Einsum Design

Einsum is a standard extension crate, not part of a root facade. The public user-facing paths live under tenferro_einsum as crate-root extension traits: TensorEinsumExt and TypedTensorEinsumExt for owned concrete inputs, TensorReadEinsumExt and TypedTensorReadEinsumExt for borrowed inputs, and their *IntoExt counterparts for preallocated output execution, TraceContextEinsumExt for traced graph construction, EagerEinsumExt for autodiff eager execution, and tensor extension traits for tensordot contraction sugar. ConcreteEinsumPlan owns repeated concrete executions with fixed input dtype and shape metadata. tensordot is not a tenferro-linalg API.

The workspace intentionally has no root tenferro crate and no einsum facade paths. Programs that use traced einsum must explicitly register the extension module with their Runtime.

The implementation is split between:

crates/tenferro-einsum/src/traced.rs for the user-facing traced API, contraction strategy selection, symbolic-shape handling, and graph cache integration,
crates/tenferro-einsum/src/concrete.rs for the user-facing concrete tensor, read, typed, and prepared-plan APIs,
crates/tenferro-einsum/src/extension.rs for runtime extension execution,
crates/tenferro-einsum/src/syntax/ for subscript and nested-order parsing,
crates/tenferro-einsum/src/planning/ for contraction tree planning and per-step lowering plans,
crates/tenferro-einsum/src/builder.rs for graph-fragment lowering,
crates/tenferro-einsum/src/eager.rs for the shared concrete executor used by concrete wrappers and extension runtime execution,
crates/tenferro-einsum/src/eager_ad.rs for eager tensor execution.

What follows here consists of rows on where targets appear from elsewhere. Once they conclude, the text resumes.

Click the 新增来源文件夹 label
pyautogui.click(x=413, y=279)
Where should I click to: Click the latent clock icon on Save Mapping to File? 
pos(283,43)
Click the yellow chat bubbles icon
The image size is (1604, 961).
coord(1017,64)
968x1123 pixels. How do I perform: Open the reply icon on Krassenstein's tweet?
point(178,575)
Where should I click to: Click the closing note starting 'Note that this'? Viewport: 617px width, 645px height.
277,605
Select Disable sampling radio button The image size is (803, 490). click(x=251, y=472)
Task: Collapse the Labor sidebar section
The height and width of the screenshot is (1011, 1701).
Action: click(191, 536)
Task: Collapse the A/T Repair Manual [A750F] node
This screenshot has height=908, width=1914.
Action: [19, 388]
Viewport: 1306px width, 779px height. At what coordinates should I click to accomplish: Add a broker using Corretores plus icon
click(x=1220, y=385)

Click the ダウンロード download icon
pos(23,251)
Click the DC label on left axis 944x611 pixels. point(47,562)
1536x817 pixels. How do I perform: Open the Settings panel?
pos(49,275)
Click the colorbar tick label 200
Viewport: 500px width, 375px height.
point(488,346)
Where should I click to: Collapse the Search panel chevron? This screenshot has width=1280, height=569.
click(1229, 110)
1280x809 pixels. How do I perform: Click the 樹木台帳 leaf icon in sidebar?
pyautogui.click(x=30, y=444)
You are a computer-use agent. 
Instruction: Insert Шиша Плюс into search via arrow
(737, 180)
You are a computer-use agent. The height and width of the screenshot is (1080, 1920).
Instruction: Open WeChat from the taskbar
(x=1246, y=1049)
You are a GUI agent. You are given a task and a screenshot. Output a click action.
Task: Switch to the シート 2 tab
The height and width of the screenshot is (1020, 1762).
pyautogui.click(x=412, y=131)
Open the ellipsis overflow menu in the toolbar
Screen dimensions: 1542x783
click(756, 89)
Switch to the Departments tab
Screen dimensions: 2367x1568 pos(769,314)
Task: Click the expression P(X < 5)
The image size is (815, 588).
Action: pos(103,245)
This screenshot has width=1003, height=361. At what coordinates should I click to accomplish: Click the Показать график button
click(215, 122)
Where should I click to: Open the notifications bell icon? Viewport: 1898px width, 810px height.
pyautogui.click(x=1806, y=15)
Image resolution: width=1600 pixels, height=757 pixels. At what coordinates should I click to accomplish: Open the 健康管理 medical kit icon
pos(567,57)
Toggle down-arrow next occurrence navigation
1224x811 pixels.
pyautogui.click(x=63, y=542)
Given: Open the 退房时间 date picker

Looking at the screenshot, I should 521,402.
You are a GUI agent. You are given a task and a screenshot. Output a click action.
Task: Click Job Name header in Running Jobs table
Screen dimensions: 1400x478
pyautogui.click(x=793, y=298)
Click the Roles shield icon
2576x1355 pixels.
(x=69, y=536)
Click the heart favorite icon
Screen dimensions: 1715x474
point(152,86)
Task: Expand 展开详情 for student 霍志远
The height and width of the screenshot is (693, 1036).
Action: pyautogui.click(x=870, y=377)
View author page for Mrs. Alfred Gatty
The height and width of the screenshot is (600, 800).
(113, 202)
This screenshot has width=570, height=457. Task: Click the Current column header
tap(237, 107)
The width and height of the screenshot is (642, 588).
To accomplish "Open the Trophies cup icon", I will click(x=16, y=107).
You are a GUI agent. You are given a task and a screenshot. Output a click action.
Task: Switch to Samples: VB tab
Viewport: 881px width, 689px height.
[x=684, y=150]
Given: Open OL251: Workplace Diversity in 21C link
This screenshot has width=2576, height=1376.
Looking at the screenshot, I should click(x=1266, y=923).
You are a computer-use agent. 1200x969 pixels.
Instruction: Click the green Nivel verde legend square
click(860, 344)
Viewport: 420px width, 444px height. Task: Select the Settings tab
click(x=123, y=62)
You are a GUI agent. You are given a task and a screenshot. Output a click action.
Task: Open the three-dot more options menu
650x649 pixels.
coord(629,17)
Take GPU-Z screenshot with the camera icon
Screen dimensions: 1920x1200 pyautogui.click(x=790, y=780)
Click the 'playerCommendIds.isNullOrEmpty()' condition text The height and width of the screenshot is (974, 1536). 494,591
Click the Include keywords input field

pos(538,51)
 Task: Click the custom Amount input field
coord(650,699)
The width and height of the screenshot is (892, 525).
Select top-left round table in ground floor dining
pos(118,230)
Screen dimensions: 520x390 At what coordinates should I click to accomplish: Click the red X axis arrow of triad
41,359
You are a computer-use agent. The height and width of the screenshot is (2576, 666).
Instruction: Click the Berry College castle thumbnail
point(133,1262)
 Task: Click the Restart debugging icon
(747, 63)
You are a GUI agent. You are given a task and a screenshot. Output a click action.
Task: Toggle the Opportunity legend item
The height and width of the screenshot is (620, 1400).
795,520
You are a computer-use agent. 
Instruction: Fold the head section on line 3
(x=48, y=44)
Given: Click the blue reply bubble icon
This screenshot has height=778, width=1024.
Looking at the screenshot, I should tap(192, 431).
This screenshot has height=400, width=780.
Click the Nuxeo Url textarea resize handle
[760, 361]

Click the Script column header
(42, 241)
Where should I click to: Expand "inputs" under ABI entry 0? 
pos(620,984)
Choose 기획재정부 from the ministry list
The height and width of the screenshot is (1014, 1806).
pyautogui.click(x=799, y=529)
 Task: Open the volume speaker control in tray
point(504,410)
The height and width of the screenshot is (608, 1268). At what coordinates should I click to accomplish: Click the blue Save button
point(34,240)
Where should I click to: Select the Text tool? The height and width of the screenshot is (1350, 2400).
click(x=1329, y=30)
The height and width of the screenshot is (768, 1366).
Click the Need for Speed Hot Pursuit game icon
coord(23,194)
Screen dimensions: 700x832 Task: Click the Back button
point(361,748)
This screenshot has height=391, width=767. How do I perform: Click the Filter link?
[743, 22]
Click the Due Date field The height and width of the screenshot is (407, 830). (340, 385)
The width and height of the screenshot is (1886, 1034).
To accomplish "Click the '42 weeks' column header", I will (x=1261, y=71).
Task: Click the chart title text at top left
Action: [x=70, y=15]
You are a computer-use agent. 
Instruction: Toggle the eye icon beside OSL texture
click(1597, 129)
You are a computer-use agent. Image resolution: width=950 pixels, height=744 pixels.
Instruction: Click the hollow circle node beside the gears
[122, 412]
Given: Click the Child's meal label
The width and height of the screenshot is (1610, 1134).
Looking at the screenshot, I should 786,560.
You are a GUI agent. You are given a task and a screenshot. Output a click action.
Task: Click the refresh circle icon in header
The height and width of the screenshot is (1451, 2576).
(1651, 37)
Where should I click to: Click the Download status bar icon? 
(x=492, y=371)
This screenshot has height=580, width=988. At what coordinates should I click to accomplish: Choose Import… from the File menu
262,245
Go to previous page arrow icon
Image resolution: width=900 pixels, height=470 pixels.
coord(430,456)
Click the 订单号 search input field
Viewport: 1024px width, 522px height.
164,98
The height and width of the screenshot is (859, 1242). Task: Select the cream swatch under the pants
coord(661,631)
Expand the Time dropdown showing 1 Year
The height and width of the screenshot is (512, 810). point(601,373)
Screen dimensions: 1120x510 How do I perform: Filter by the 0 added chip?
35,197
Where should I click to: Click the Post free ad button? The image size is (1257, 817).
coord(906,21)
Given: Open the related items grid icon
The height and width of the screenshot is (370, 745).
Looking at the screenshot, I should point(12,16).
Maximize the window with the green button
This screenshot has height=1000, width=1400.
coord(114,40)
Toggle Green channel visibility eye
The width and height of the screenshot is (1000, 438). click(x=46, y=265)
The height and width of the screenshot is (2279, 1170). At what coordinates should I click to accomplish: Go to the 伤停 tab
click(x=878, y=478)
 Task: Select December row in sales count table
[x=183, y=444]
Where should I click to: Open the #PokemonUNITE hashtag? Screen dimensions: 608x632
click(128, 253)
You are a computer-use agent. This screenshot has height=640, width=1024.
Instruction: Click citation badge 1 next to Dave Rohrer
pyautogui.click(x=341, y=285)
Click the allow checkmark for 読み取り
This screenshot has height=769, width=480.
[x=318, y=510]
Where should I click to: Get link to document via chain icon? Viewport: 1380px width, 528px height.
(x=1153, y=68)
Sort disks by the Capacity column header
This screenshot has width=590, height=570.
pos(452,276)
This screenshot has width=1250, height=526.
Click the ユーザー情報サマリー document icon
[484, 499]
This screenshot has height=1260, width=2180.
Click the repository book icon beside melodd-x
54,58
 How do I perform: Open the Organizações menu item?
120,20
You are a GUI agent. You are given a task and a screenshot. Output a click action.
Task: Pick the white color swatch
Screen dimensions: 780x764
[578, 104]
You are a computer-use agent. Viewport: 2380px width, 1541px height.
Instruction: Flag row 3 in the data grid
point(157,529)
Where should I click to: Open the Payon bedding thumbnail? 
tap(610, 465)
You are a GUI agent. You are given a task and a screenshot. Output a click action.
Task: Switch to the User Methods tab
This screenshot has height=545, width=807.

Historical design notes that refer to direct CudaBackend/RocmBackend, tenferro-prims, or the old nine-function einsum API are not current.

Public Traced API

The extension crate exposes lazy traced einsum:

use tenferro_cpu::{runtime_engine_id, runtime_engine_registration, CpuBackend};
use tenferro_einsum::TraceContextEinsumExt;
use tenferro_ops::dim_expr::DimExpr;
use tenferro_runtime::program::ProgramInputSpec;
use tenferro_runtime::{DType, GraphCompiler, Runtime, TraceContext};

let mut trace = TraceContext::new();
let a = trace.input(ProgramInputSpec::new(
    DType::F64,
    DimExpr::from_concrete(&[2, 3]),
)).unwrap();
let b = trace.input(ProgramInputSpec::new(
    DType::F64,
    DimExpr::from_concrete(&[3, 2]),
)).unwrap();
let c = trace.einsum(&[a, b], "ij,jk->ik").unwrap();
let graph = trace.finish(&[c]).unwrap();
let program = GraphCompiler::new().compile_traced_graph(&graph).unwrap();
let backend = CpuBackend::new();
let mut builder = Runtime::builder();
builder
    .register_engine(runtime_engine_registration(&backend).unwrap())
    .unwrap();
builder
    .install_extension_module(
        tenferro_einsum::extension_module::<CpuBackend>(runtime_engine_id().unwrap()).unwrap(),
    )
    .unwrap();
let runtime = builder.build().unwrap();
let lhs = tenferro_runtime::Tensor::from_vec_col_major(
    vec![2, 3],
    vec![1.0_f64, 2.0, 3.0, 4.0, 5.0, 6.0],
).unwrap();
let rhs = tenferro_runtime::Tensor::from_vec_col_major(
    vec![3, 2],
    vec![1.0_f64, 2.0, 3.0, 4.0, 5.0, 6.0],
).unwrap();
let mut outputs = runtime.run_compiled(&program, &[&lhs, &rhs]).unwrap();
let result = outputs.remove(0);
assert_eq!(result.shape(), &[2, 2]);

Concrete Tensor API

Concrete non-AD execution is exposed through crate-root extension traits on input slices and arrays, not through public module free functions:

use tenferro_cpu::CpuBackend;
use tenferro_einsum::TensorEinsumExt;
use tenferro_tensor::Tensor;

let a = Tensor::from_vec_col_major(vec![2, 3], vec![1.0_f64, 2.0, 3.0, 4.0, 5.0, 6.0]).unwrap();
let b = Tensor::from_vec_col_major(vec![3, 2], vec![1.0_f64, 2.0, 3.0, 4.0, 5.0, 6.0]).unwrap();
let mut backend = CpuBackend::new();
let c = [&a, &b].einsum("ij,jk->ik", &mut backend).unwrap();

assert_eq!(c.shape(), &[2, 2]);

TensorEinsumExt is the unsuffixed API for compact Tensor references. TypedTensorEinsumExt preserves a statically known scalar type for owned typed tensors. Borrowed typed strided views use TypedTensorReadEinsumExt::einsum_read; dtype-erased borrowed inputs use TensorReadEinsumExt::einsum_read. Both follow the repository-wide _read suffix convention. The matching *IntoExt traits write into caller-provided outputs. Typed output methods accept TypedTensorWrite, which represents an owned typed tensor or a mutable typed view. All paths validate output dtype and shape before any writes and never resize the destination.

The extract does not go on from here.